_Task instructions_: Please copy out the entries until you have copied the line that contains "[Back to home] (139, 30)", beginning with the first line.

=== Section Start ===

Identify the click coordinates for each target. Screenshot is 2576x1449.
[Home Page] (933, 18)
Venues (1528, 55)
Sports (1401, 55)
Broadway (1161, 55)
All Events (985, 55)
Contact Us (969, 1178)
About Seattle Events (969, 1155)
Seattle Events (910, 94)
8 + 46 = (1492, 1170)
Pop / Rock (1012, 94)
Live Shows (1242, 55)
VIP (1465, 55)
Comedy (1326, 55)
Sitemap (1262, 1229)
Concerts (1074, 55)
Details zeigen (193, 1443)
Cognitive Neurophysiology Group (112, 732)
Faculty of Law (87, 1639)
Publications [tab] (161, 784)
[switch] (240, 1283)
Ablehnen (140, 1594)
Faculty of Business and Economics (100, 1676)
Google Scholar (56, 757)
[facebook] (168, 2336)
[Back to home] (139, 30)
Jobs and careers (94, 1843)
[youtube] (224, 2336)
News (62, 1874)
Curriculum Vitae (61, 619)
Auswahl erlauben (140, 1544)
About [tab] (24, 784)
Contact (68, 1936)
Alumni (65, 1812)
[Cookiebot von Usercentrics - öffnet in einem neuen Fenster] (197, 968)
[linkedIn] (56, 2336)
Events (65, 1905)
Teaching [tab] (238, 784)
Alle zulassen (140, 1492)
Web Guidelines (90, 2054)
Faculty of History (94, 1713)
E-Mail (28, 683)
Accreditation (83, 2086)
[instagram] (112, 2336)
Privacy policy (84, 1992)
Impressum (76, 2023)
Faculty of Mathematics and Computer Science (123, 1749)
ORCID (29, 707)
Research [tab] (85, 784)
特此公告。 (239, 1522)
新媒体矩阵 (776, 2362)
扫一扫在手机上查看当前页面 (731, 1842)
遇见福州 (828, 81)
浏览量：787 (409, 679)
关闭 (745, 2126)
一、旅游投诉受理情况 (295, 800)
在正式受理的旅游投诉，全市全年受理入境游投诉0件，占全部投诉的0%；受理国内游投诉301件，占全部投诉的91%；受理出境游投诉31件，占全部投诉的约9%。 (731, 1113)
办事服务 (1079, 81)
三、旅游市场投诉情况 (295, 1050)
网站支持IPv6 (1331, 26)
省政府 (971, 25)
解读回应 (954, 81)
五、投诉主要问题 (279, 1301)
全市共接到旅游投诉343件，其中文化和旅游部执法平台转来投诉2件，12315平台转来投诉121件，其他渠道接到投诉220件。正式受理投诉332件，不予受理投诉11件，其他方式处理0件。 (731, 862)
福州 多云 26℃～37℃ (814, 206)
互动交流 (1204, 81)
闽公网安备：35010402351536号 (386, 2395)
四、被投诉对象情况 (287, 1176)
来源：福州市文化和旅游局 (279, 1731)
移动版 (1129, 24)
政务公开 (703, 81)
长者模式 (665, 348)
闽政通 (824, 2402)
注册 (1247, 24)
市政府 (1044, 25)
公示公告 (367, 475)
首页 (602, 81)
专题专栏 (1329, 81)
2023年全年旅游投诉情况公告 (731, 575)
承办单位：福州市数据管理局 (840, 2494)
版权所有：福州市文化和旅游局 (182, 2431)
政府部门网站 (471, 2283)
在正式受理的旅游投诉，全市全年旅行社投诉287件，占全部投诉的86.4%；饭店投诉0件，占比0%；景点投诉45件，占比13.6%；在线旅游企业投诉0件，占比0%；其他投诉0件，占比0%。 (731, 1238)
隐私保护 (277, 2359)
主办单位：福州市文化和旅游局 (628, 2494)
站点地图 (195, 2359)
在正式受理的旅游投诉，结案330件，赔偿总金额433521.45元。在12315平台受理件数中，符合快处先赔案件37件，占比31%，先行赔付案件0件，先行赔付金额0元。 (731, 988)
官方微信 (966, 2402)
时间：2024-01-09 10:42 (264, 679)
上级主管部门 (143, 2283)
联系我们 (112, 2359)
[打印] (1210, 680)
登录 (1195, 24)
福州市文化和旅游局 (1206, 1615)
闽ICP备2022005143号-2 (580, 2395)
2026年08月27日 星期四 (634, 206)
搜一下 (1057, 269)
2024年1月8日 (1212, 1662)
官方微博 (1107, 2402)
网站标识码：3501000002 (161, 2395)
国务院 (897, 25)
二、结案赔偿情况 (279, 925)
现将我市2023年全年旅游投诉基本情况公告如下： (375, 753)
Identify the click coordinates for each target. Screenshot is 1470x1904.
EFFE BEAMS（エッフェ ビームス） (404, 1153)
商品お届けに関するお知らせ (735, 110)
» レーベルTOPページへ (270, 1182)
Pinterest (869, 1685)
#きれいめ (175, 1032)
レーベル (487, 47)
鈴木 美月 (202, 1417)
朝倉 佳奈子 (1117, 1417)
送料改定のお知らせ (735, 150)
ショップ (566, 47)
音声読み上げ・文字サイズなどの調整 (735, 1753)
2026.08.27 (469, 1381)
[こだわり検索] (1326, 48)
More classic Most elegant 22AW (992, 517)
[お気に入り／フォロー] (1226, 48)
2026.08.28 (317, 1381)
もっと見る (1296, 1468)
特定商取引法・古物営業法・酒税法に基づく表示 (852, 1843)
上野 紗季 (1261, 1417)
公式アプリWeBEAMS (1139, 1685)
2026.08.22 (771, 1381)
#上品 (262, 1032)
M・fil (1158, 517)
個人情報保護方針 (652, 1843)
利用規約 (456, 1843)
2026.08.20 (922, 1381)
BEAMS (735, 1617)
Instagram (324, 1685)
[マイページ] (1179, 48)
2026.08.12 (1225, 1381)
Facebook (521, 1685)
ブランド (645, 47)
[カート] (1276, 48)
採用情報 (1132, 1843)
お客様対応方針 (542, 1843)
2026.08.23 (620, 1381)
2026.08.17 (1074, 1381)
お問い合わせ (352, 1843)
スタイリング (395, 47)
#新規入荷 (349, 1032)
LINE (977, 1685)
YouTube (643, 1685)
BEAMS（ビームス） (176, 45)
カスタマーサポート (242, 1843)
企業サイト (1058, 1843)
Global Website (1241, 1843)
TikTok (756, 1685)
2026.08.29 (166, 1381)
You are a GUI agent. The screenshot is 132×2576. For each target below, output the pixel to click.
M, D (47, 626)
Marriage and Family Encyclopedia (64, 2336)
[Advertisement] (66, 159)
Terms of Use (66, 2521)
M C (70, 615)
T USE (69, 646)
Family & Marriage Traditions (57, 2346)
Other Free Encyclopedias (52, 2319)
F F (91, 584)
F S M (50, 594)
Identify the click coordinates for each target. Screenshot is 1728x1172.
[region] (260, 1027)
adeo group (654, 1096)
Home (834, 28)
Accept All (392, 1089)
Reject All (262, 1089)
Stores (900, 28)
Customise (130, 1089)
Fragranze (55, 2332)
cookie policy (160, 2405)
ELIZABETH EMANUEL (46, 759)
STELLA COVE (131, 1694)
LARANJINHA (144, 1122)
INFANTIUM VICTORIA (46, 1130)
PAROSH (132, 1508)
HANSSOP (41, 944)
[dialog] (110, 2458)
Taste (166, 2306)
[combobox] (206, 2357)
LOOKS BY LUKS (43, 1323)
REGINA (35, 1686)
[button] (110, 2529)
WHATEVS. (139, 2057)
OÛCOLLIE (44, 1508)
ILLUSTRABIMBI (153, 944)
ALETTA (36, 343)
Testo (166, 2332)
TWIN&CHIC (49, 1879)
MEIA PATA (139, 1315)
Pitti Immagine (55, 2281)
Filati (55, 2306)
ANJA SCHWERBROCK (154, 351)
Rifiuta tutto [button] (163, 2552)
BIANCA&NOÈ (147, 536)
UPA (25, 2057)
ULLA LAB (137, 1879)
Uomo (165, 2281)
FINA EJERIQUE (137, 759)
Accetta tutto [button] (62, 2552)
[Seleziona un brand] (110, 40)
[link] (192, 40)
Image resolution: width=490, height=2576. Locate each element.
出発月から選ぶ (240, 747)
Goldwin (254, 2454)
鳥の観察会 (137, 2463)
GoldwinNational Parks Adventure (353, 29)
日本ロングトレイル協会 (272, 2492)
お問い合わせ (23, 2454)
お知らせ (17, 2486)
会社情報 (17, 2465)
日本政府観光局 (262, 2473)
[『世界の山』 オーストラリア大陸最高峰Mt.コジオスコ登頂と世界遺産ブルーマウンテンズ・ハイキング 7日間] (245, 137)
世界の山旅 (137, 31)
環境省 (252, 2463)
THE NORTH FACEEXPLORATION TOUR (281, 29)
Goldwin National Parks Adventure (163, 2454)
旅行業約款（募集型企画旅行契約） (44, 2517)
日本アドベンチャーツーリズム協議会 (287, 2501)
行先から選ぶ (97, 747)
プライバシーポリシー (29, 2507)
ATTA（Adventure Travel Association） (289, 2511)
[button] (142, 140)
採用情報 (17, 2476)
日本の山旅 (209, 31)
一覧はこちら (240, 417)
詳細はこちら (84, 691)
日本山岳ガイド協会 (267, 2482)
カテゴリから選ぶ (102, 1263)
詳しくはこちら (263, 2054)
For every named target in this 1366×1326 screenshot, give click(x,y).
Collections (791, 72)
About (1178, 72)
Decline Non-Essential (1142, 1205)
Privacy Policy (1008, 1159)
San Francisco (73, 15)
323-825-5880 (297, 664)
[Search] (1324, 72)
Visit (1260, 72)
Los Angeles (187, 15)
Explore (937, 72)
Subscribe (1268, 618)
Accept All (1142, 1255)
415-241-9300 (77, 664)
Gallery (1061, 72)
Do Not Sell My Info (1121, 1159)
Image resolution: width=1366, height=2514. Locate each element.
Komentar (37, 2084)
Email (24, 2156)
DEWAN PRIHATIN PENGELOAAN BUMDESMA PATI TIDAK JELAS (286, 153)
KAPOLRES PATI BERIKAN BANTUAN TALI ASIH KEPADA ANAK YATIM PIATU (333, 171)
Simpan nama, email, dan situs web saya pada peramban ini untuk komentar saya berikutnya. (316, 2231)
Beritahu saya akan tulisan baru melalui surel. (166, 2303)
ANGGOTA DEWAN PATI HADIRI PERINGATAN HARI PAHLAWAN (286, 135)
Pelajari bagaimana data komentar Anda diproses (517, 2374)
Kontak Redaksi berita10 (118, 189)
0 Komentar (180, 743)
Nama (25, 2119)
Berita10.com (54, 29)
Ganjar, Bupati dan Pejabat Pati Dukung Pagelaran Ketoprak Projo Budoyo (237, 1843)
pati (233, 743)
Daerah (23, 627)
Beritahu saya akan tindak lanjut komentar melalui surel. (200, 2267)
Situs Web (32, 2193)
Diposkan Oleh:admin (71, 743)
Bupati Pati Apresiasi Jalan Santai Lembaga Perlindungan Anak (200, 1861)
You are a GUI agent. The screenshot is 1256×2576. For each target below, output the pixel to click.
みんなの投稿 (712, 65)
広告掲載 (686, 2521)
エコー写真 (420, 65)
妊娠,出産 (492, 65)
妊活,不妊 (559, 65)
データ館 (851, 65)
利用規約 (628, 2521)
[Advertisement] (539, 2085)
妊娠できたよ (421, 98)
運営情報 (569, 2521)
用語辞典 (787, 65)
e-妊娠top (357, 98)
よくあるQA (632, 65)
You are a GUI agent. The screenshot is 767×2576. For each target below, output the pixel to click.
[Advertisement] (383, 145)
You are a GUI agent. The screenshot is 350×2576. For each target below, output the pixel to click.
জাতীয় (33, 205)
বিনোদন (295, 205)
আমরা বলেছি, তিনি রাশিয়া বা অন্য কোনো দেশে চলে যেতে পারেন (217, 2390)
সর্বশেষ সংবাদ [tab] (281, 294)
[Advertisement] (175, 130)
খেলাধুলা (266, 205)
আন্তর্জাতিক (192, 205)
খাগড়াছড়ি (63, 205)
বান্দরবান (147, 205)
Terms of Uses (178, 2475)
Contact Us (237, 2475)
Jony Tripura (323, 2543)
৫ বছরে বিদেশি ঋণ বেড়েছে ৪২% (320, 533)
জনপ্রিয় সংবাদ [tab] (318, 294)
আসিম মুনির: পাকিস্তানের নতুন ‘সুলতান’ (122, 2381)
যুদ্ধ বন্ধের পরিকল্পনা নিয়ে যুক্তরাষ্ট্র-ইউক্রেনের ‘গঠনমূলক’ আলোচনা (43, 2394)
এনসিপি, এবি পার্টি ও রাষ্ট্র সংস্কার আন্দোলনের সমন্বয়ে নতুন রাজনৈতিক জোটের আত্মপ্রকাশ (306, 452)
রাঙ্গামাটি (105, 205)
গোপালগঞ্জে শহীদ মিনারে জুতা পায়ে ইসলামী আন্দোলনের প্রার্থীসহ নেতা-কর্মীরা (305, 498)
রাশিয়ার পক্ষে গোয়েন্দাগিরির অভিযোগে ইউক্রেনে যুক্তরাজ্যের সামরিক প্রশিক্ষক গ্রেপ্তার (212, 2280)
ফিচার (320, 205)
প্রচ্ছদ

=== Section End ===

_Exercise answer_:
Identify the click coordinates for each target. Screenshot is 2576x1449.
[Home Page] (933, 18)
Venues (1528, 55)
Sports (1401, 55)
Broadway (1161, 55)
All Events (985, 55)
Contact Us (969, 1178)
About Seattle Events (969, 1155)
Seattle Events (910, 94)
8 + 46 = (1492, 1170)
Pop / Rock (1012, 94)
Live Shows (1242, 55)
VIP (1465, 55)
Comedy (1326, 55)
Sitemap (1262, 1229)
Concerts (1074, 55)
Details zeigen (193, 1443)
Cognitive Neurophysiology Group (112, 732)
Faculty of Law (87, 1639)
Publications [tab] (161, 784)
[switch] (240, 1283)
Ablehnen (140, 1594)
Faculty of Business and Economics (100, 1676)
Google Scholar (56, 757)
[facebook] (168, 2336)
[Back to home] (139, 30)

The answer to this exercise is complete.